# [Task prompt]
Reproduce the lines that open with the line containing "FAQs (942, 1936)" and close with the line containing "Values-In-Action(VIA) (355, 2111)", replacing "Calendar of Events" with "Events Calendar" and keeping everything else the same.

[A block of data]
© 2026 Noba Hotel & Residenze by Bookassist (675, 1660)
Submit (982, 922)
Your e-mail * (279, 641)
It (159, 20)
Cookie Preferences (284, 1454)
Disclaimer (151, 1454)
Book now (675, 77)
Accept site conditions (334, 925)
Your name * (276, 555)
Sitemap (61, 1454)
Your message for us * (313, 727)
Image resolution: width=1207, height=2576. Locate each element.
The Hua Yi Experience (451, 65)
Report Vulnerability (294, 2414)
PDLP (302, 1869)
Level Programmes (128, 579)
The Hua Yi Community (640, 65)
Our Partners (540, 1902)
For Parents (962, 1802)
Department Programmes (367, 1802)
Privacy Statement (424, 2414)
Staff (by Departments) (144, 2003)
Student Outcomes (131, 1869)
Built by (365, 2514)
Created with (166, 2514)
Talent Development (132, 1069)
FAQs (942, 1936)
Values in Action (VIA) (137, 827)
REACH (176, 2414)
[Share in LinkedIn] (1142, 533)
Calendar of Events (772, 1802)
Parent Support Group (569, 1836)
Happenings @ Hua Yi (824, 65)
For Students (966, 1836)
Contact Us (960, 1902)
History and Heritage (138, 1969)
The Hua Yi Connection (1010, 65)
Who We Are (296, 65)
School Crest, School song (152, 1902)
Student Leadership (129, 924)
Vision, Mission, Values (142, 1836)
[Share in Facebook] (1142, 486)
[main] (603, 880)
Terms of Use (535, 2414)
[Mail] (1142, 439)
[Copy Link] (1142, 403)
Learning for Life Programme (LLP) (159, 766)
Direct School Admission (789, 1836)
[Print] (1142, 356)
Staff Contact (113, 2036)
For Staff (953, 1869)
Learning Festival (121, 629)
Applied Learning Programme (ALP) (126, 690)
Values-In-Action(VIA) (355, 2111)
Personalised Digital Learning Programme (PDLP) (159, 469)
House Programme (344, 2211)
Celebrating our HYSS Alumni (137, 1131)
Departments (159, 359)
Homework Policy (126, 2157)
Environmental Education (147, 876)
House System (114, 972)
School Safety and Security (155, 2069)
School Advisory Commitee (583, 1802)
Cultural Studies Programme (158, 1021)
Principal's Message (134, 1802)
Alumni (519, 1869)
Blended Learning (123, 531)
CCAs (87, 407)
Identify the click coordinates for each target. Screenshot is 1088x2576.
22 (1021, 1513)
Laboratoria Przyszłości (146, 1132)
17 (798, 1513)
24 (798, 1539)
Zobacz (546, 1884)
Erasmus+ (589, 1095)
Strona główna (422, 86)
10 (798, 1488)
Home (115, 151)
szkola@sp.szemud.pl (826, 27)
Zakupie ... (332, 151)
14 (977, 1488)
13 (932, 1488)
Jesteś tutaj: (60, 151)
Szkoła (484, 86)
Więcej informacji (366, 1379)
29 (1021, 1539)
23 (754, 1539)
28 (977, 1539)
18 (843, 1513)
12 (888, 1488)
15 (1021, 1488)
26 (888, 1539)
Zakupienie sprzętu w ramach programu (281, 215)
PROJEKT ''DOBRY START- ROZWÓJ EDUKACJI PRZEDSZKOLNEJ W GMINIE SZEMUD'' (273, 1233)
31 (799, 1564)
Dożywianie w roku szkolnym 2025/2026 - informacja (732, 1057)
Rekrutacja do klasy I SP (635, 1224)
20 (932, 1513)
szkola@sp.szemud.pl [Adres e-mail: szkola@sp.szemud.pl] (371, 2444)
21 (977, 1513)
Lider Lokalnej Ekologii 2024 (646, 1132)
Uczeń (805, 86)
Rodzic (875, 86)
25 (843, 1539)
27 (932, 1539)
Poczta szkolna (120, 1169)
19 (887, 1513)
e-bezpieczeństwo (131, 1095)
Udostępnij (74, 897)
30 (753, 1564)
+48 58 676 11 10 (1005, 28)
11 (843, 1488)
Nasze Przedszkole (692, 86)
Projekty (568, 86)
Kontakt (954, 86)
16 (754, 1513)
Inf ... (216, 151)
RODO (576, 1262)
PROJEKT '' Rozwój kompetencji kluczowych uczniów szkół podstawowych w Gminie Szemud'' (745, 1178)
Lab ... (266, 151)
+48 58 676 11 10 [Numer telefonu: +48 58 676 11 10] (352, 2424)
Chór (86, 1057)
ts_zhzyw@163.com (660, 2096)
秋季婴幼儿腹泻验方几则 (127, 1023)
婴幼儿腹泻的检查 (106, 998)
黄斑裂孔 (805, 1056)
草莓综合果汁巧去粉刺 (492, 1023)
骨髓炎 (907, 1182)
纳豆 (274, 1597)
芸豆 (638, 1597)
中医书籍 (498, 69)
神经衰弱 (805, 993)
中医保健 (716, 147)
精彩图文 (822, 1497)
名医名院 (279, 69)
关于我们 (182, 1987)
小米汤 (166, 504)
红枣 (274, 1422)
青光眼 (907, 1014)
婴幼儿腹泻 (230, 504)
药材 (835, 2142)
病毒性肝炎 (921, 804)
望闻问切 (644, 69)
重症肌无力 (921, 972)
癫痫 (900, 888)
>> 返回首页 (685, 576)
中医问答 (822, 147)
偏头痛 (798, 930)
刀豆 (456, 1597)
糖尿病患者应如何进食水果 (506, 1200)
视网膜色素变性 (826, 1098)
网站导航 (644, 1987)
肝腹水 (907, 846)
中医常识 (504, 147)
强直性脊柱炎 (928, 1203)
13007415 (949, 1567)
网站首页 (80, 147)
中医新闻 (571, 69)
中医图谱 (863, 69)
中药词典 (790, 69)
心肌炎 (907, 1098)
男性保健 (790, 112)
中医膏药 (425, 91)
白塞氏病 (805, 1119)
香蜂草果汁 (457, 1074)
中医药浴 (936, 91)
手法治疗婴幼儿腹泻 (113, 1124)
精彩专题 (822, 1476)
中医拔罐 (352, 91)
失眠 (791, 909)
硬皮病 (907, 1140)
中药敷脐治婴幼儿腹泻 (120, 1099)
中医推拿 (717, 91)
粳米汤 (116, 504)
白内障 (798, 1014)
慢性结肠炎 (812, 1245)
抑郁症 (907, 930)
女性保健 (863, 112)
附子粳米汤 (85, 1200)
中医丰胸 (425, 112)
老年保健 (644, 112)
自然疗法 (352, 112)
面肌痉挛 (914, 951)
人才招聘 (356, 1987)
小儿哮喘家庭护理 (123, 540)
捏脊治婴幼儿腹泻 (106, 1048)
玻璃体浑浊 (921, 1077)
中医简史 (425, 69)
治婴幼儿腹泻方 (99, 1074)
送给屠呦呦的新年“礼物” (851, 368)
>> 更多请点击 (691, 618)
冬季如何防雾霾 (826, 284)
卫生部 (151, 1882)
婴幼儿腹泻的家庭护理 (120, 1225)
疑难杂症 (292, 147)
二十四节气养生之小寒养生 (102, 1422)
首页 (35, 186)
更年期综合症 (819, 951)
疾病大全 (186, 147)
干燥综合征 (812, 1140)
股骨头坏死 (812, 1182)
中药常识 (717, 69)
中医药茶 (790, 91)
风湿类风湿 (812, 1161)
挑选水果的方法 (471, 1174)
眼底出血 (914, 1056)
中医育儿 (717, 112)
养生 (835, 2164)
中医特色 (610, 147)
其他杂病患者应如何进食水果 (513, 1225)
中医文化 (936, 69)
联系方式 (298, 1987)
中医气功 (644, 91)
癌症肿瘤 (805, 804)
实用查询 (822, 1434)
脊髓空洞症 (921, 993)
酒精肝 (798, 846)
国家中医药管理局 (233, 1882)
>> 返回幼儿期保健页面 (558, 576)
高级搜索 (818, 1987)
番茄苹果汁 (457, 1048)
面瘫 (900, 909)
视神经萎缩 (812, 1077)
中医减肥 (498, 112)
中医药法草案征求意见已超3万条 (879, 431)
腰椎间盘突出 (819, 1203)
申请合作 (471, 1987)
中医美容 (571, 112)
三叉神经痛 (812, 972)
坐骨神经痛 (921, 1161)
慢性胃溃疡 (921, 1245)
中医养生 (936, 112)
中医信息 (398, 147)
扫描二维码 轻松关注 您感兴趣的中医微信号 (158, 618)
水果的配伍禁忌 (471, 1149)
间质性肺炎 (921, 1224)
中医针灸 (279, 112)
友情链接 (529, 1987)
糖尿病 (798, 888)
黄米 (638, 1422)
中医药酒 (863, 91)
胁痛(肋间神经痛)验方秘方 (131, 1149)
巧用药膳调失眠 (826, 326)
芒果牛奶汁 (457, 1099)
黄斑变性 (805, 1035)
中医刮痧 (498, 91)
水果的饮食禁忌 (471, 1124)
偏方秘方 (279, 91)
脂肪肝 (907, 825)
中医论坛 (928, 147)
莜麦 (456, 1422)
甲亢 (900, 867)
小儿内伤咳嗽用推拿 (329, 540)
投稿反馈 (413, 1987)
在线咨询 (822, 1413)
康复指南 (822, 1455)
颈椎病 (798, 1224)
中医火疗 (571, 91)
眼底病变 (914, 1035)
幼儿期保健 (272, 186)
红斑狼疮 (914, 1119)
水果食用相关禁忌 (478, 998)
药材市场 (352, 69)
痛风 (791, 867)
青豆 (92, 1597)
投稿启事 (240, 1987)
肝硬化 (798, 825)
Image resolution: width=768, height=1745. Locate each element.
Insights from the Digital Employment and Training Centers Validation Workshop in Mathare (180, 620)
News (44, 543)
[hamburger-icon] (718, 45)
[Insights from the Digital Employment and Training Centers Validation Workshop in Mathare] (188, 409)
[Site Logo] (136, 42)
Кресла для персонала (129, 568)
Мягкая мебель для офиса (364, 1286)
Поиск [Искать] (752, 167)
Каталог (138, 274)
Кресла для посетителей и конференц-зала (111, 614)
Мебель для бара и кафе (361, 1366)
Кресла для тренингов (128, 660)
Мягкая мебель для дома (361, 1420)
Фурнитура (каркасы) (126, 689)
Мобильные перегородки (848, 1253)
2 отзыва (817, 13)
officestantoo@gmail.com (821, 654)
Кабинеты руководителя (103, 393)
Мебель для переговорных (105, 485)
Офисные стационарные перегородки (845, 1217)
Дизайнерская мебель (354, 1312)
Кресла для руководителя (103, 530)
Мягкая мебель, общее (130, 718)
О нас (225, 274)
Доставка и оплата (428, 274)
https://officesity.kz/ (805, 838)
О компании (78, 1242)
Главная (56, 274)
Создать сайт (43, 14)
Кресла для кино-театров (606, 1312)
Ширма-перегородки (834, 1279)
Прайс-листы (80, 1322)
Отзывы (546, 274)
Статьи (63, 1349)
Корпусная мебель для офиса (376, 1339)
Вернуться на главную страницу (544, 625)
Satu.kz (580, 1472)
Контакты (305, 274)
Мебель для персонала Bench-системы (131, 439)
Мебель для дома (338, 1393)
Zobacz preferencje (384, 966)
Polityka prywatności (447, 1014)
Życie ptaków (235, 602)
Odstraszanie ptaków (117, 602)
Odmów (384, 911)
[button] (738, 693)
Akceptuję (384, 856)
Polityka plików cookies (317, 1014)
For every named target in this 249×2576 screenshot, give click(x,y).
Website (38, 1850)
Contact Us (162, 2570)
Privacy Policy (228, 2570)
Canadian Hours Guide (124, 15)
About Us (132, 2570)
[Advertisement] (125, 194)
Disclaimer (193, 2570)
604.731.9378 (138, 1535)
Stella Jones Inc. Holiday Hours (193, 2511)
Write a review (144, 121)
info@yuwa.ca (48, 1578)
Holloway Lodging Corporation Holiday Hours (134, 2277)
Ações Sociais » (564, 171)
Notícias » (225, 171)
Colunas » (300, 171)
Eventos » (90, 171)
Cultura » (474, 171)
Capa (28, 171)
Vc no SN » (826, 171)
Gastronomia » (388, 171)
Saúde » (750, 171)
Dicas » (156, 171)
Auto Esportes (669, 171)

# [Right answer]
FAQs (942, 1936)
Values in Action (VIA) (137, 827)
REACH (176, 2414)
[Share in LinkedIn] (1142, 533)
Events Calendar (772, 1802)
Parent Support Group (569, 1836)
Happenings @ Hua Yi (824, 65)
For Students (966, 1836)
Contact Us (960, 1902)
History and Heritage (138, 1969)
The Hua Yi Connection (1010, 65)
Who We Are (296, 65)
School Crest, School song (152, 1902)
Student Leadership (129, 924)
Vision, Mission, Values (142, 1836)
[Share in Facebook] (1142, 486)
[main] (603, 880)
Terms of Use (535, 2414)
[Mail] (1142, 439)
[Copy Link] (1142, 403)
Learning for Life Programme (LLP) (159, 766)
Direct School Admission (789, 1836)
[Print] (1142, 356)
Staff Contact (113, 2036)
For Staff (953, 1869)
Learning Festival (121, 629)
Applied Learning Programme (ALP) (126, 690)
Values-In-Action(VIA) (355, 2111)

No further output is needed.